Rendre l'action opérationnelle

Publié par Alain CARCASSÈS (1958) , Michel PAILLET et Philippe FLEURANCE | N° 120 - Nouvelles menaces, nouvelles opportunités

Dans un environnement perçu comme complexe, la vie en général et la conception de réponses appropriées aux « nouvelles menaces et aux nouvelles opportunités » en particulier exige des manières d’agir et de penser régénérées. Il s’agit de se doter d’outils conceptuels aptes à permettre l’élucidation permanente des situations vécues par un collectif, afin de formuler des chemins perçus pertinents et de guider l’action de ce collectif.

 

L’élucidation des situations-problèmes est une approche opérationnelle et efficiente. Les outils de cette approche existent même s’ils sont encore trop méconnus. Ils exigent pour être mis en œuvre une conjugaison de qualités usuellement jugées contraires : humilité et capacité pugnace à confronter les points de vue, exigence de rigueur et capacité à écouter et à se remettre en cause («décentration »).

[Données brutes]
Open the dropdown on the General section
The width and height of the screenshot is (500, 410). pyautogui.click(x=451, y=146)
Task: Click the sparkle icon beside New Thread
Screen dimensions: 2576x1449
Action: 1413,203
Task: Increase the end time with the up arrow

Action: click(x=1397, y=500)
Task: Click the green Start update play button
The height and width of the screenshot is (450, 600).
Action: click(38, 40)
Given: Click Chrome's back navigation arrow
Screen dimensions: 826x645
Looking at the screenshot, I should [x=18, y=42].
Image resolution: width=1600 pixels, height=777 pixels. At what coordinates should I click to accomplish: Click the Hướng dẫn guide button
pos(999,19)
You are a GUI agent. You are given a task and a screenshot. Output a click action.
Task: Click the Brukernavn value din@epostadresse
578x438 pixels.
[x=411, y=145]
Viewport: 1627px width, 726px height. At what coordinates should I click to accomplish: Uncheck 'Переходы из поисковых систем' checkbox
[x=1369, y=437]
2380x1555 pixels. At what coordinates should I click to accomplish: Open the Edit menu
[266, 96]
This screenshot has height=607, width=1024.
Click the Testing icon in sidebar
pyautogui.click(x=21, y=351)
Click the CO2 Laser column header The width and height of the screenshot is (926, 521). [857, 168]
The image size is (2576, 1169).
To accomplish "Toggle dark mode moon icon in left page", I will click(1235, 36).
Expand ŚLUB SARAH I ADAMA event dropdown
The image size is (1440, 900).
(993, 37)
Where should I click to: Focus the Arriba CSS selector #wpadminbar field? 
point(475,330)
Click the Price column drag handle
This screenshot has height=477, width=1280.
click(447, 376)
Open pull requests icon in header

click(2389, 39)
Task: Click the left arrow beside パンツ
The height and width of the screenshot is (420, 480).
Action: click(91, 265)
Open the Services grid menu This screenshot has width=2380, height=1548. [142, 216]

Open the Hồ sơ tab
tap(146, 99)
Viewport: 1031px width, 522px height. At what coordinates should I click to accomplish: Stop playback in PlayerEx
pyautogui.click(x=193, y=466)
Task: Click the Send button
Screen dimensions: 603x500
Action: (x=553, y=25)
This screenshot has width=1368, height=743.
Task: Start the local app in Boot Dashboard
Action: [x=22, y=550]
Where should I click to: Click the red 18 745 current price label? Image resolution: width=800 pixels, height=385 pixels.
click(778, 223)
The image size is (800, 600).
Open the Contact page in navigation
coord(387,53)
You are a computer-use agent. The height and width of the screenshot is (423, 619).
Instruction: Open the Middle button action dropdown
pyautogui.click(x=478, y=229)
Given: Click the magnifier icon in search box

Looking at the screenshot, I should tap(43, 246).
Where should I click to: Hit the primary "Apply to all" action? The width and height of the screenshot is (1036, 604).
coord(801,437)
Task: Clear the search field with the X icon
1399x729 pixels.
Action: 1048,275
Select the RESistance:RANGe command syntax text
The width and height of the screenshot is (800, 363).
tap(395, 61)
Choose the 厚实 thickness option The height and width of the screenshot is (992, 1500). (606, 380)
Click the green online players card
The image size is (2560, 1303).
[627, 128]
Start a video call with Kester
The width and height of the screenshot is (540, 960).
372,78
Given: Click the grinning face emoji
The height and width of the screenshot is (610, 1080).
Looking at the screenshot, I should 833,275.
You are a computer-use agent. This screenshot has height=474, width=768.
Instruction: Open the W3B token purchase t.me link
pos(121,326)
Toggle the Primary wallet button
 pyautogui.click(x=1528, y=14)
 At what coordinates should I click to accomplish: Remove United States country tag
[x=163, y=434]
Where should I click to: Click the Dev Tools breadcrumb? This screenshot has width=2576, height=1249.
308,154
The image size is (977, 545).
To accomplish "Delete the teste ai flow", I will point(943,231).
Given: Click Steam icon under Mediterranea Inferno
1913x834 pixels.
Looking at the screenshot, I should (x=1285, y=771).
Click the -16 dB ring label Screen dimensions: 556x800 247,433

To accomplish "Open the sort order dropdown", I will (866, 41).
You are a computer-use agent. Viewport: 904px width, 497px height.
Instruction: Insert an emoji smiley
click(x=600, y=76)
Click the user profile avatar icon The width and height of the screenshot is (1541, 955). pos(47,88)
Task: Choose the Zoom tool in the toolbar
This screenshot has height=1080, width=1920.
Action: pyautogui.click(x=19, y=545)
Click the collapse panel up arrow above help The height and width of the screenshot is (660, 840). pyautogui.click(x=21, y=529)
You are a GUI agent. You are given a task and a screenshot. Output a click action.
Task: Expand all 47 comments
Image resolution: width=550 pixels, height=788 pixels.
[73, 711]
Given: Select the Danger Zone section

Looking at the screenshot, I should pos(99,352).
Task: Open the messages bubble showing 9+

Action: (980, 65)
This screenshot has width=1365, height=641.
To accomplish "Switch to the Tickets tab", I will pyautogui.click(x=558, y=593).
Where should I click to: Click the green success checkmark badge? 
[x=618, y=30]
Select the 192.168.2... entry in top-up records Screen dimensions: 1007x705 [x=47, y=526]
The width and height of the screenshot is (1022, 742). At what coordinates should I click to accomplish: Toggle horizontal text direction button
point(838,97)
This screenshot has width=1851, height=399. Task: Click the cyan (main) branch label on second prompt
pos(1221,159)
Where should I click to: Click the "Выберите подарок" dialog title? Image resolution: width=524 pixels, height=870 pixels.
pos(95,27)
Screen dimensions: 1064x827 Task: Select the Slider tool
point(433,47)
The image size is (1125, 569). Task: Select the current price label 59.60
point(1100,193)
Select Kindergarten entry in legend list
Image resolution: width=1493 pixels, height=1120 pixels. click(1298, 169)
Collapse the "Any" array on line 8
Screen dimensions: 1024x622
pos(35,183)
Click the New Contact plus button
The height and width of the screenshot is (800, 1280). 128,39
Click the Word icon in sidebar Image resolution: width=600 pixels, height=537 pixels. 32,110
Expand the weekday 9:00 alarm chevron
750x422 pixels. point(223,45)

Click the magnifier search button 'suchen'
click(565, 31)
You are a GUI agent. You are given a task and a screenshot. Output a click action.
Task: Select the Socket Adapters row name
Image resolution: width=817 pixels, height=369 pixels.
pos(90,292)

Consigne 1:
Répondez à ces questions d'après l'extrait :
(a) Quel est le titre du numéro dans lequel l'article est publié ?
(b) Par quels deux adjectifs l'extrait qualifie-t-il l'approche d'élucidation des situations-problèmes ?
(c) Quel mot figure entre parenthèses à la fin de l'extrait ?
Consigne 2:
Donnez le nom de chacune des personnes qui ont publié l'article selon l'extrait.

Réponse finale 1:
(a) Nouvelles menaces, nouvelles opportunités
(b) Opérationnelle et efficiente
(c) « décentration »

Réponse finale 2:
Alain CARCASSÈS
Michel PAILLET
Philippe FLEURANCE